Today, Justice Mark Horner will ask representatives of Ulster GAA, and those of the Mooreland and Owenvarragh Residents’ Association, to outline their positions regarding what the future will hold for Casement Park.
On Monday, the judgement was that procedures had not been properly followed. Mr Justice Horner also made mention in his findings that attendances of 32,600 as a baseline figure for a 38,000 all-seater stadium were unrealistic.
He stated: “This was neither a fair nor lawful approach because the evidence made it clear that a crowd of 32,600 was never going to attend the present Casement Park now or in the foreseeable future.”
For three years in the middle of the last decade, St Tiernach’s Park in Clones could not even cope with the demand for Ulster finals, and so it was moved to Croke Park.
Since returning to Clones in 2007, Ulster final attendances have surpassed that figure five times. With the prospect of a new, gleaming stadium, it would be entirely expected that final attendances would be close to full houses.

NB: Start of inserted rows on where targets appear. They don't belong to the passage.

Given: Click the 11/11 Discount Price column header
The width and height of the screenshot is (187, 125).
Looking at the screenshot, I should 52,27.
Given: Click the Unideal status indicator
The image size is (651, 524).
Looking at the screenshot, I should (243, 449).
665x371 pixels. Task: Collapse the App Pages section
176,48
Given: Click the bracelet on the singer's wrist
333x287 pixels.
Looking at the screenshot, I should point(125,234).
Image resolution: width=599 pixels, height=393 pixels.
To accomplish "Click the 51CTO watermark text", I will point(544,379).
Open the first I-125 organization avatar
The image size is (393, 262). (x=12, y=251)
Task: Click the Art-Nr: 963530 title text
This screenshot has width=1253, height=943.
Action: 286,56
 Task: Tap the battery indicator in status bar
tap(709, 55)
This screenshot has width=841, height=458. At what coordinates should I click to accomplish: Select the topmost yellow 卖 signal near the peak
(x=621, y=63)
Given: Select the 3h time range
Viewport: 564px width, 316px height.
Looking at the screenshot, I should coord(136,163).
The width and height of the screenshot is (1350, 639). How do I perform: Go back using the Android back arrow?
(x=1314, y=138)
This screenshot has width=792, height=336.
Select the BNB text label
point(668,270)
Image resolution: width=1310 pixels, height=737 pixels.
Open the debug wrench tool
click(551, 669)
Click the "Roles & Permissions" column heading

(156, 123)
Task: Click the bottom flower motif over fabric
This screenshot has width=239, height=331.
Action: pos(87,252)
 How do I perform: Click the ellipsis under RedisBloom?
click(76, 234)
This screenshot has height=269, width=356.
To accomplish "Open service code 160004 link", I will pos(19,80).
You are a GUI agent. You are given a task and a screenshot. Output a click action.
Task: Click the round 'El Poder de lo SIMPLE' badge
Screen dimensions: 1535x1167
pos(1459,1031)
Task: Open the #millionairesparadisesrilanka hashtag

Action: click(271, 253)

Add in an All-Ireland quarter-final, and the occasional concert. Consider also that the premises could be used to house business meetings and functions in the same way that Croke Park is used now.
The last Ulster senior Gaelic football final to be played in Belfast was in 1970. Since then, the unremarkable but romantic market town of Clones has played host to it.
It may have a special place in the heart of Gaelic football fans, but it is out of the way. GAA needs to go centre stage in Ulster. Casement is the place for it.